Thanksgiving is a happy time for many. We cook, eat, and travel to spend time together, often with our elderly parents, grandparents and other aging relatives. While the holidays are a joyful time, they can also prompt us to realize that our elders are not as able to care for themselves as much as before. If we don’t see them often, this could be an opportunity to compare how they are able to get along and whether it is still appropriate for them to continue to live independently.

Start By Assessing Activities of Daily Living


In this post, we provide a simple way to assess the amount of care that an elderly loved one might require through later life. We share this to encourage families to start a process of long term care planning. We focus on how to evaluate the non-medical care needs of an aging, elderly person. These non-medical needs are not typically covered by health insurance policies, like Medicare. Families are left to figure them out on their own, often paying out-of-packet for home modifications, home care, adult day care, or assisted living.
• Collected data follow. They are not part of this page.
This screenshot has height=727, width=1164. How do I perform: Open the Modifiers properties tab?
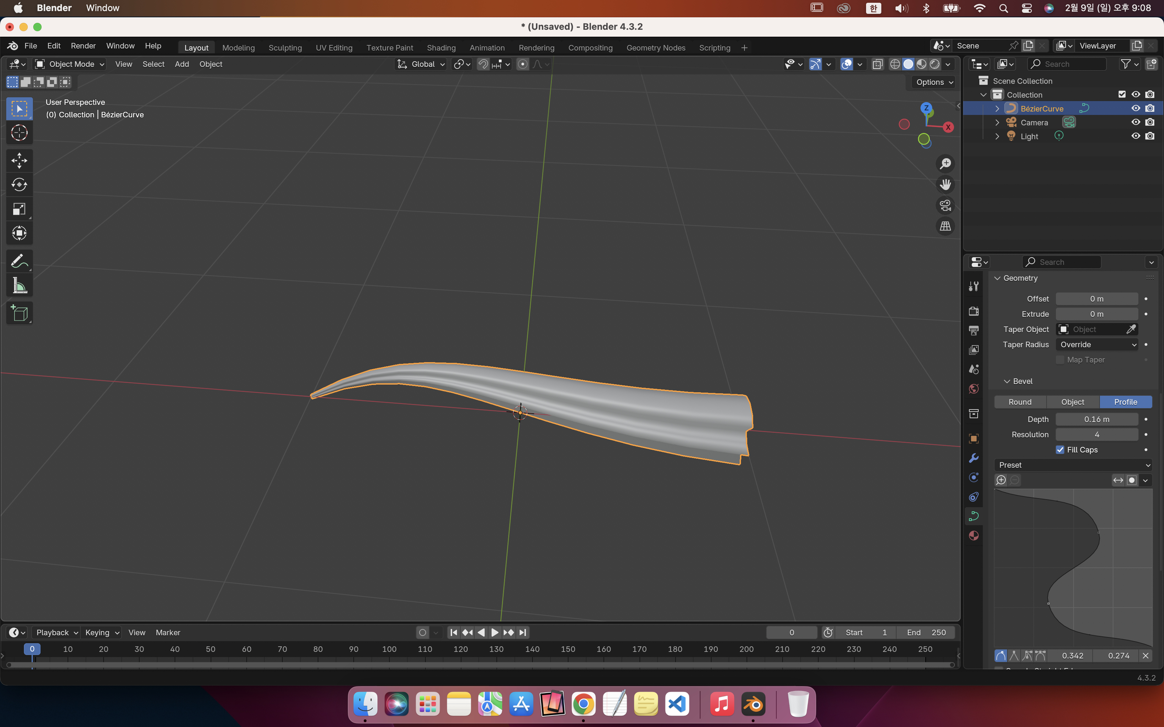[974, 458]
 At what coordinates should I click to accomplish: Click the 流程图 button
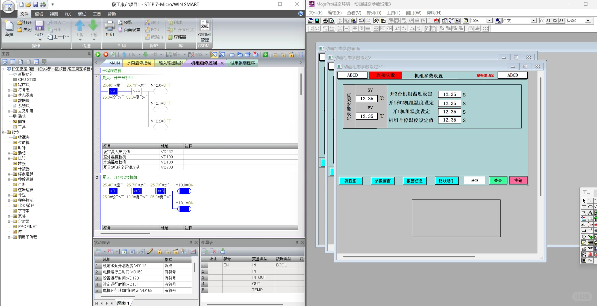point(350,181)
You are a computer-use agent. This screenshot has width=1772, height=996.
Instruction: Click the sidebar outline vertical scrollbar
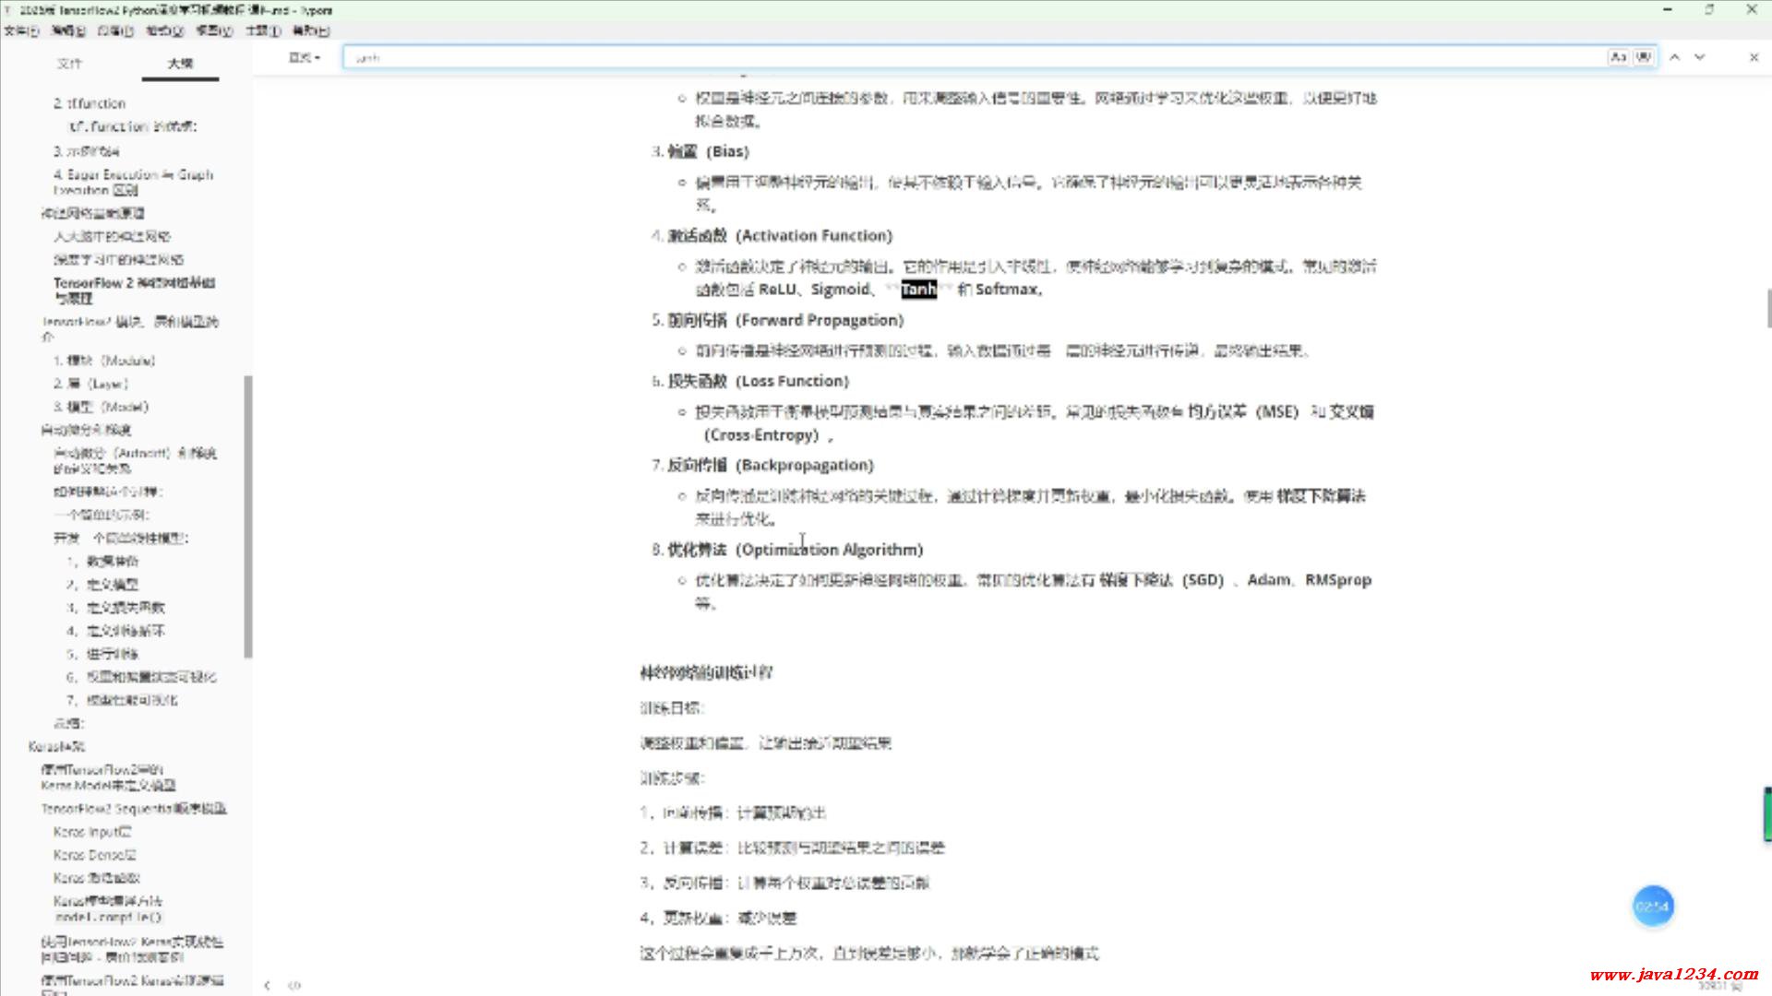tap(247, 516)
Elder care financial assistance programs and insurance companies frequently refer to the Activities of Daily Living as a way to assess care needs. Families can also use it as a checklist to identify needs and to estimate the amount of time required to provide care. This list of common activities covers the spectrum of tasks and actions that a person needs to do in a typical day.

Evaluate Both Senior and Living Situation


We recommend an improved and standardized version of the Activities of Daily Living Checklist from AARP and PBS.org. To use the checklist, try to imagine whether the elderly person would be able to do the activity on their own. If they require assistance, the checklist will prompt you to consider how many hours it would take on a weekly basis.
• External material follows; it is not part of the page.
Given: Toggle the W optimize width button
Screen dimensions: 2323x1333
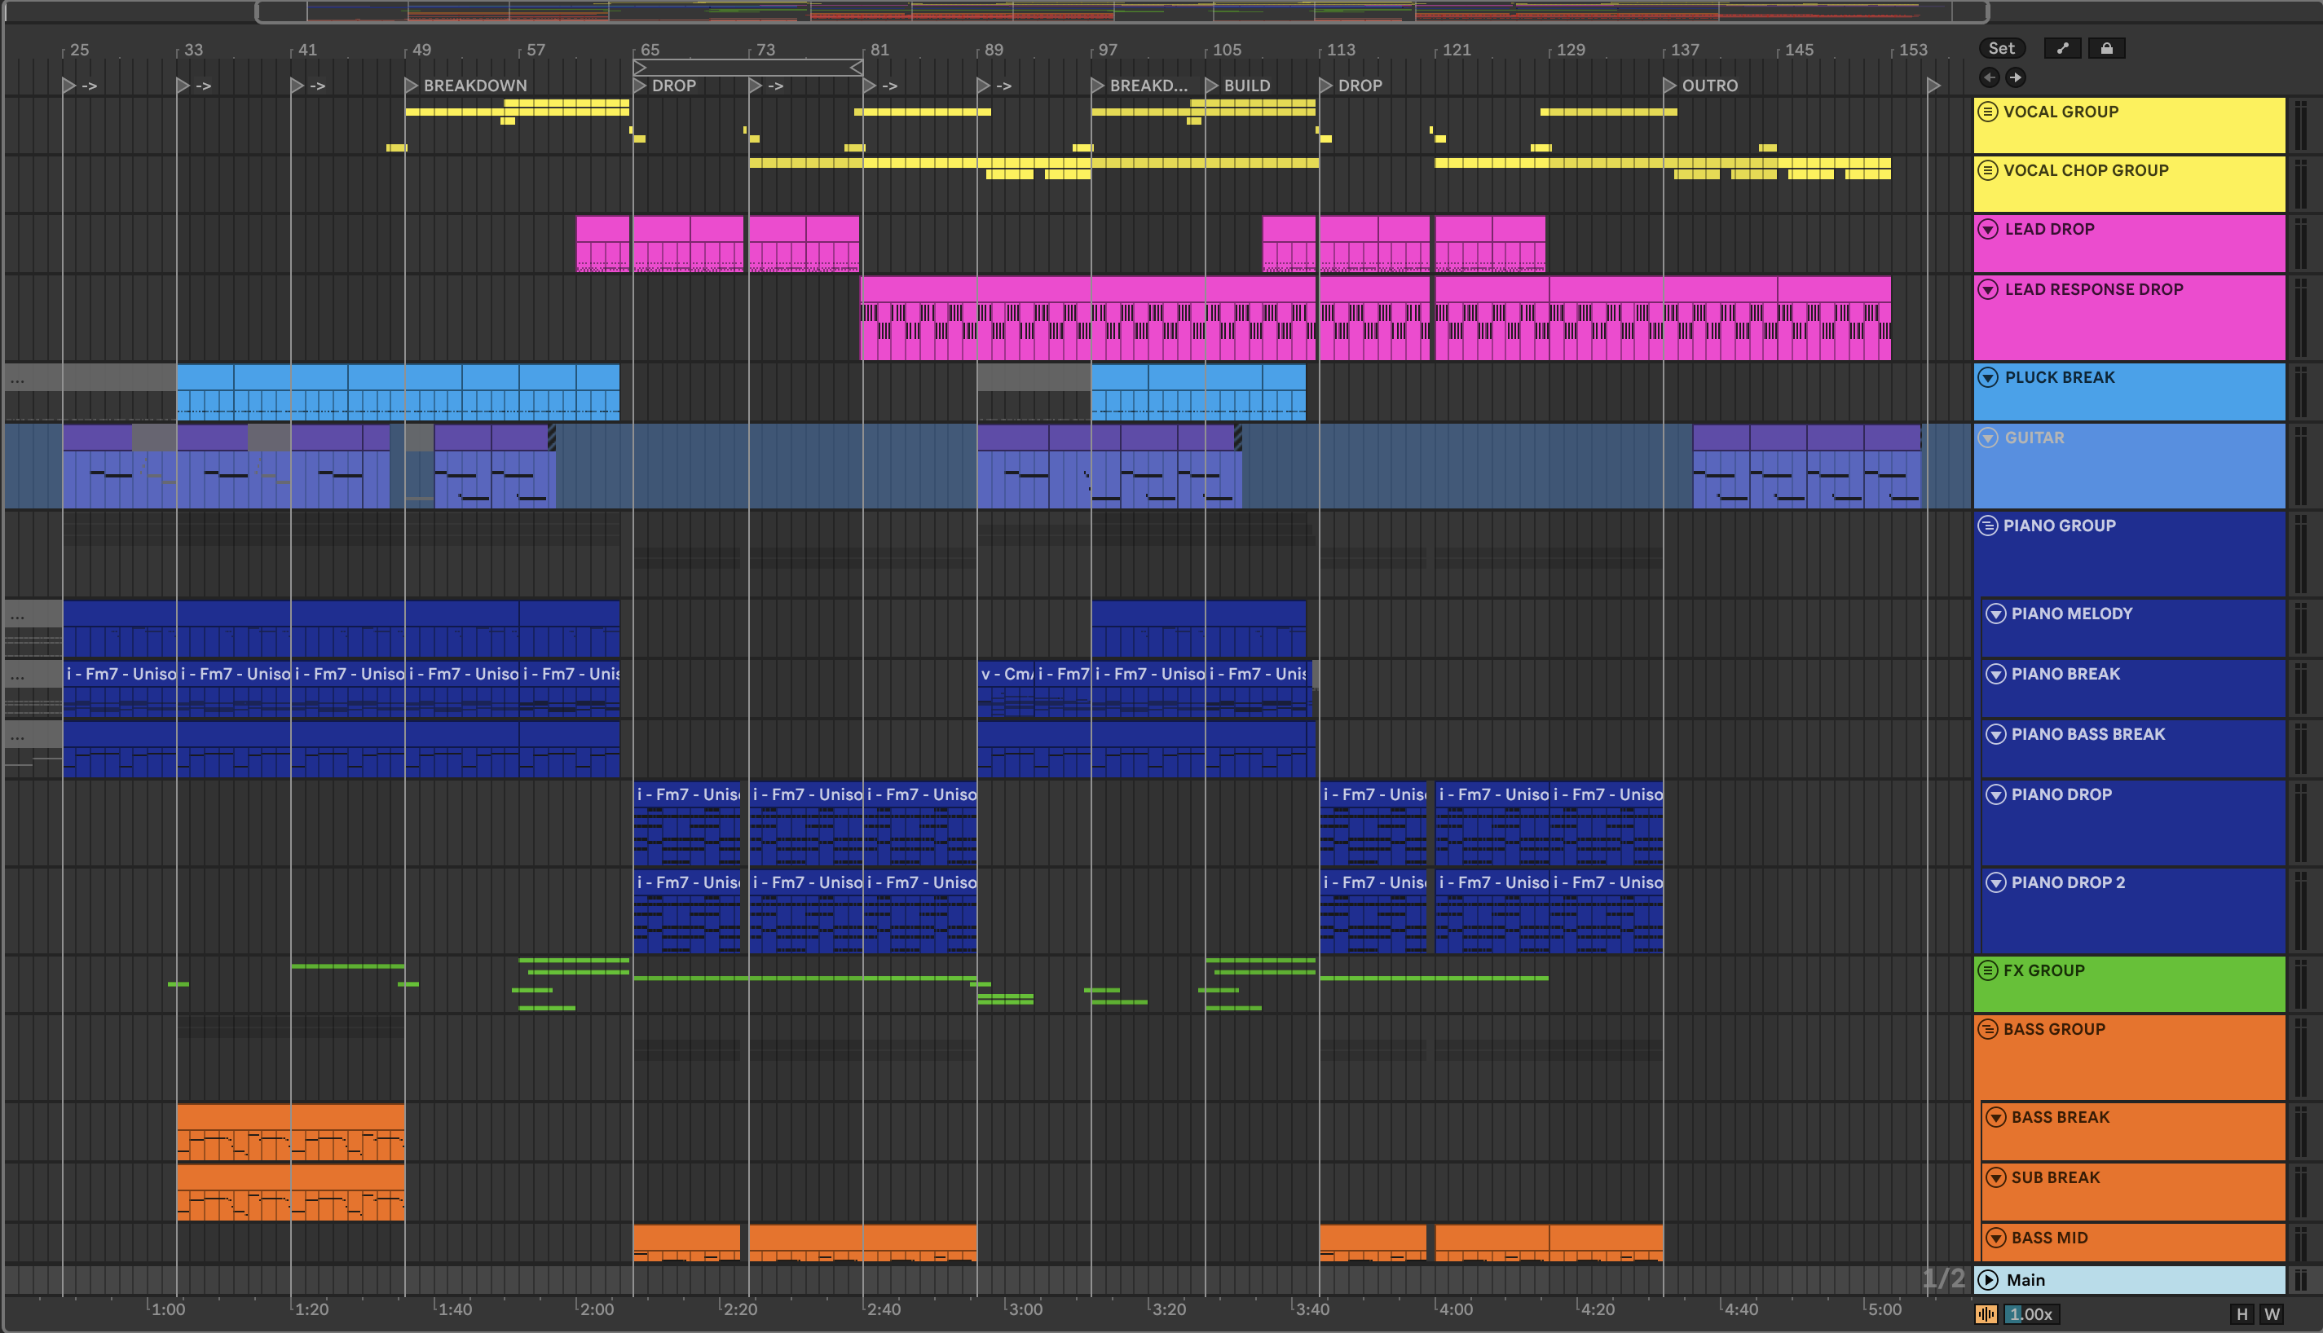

Because the holidays sometimes bring us to see our elder relatives in their home, this presents an opportunity to assess whether the house or apartment could be made safer and easier for them to continue living independently or, at least, with as little outside help as possible.

Be aware that some seniors might try to hide their care needs from family and loved ones. It is best to observe their behavior rather than just asking them.

How to Assess Care Needs


To do this activity, we recommend that you download a rewritable version of the Activities of Daily Living Checklist and save it locally to your computer. You can get one here.

Once you have done so, refer to each activity and decide whether your loved one requires assistance performing the task and if so, how many hours per week. Next, we recommend that you consider whether there are any tools, technologies, or modifications to the home that would help to reduce the need for outside care and help the elder feel more independent and less of a burden on the family.

Of course, these same tools, elder care technologies or modifications might also help reduce the number of hours of care needed. Consider whether and how many hours of care could be reduced by the aging assistance tools, technologies, or modifications. Estimate the net need for care by subtracting the labor savings from the original estimate of care hours for each of the activities.

Next Steps


There are some financial assistance programs to help with the cost of home modifications and improvements to safely age in place. However, if their need is great or the living situation is too challenging, this might also be a time to consider whether a senior living community might be the right move.

We recommend that families not delay on the important conversations about how to care for aging parents. A proactive approach will reduce stress, likely help you save money, and will improve the quality of care for your loved one.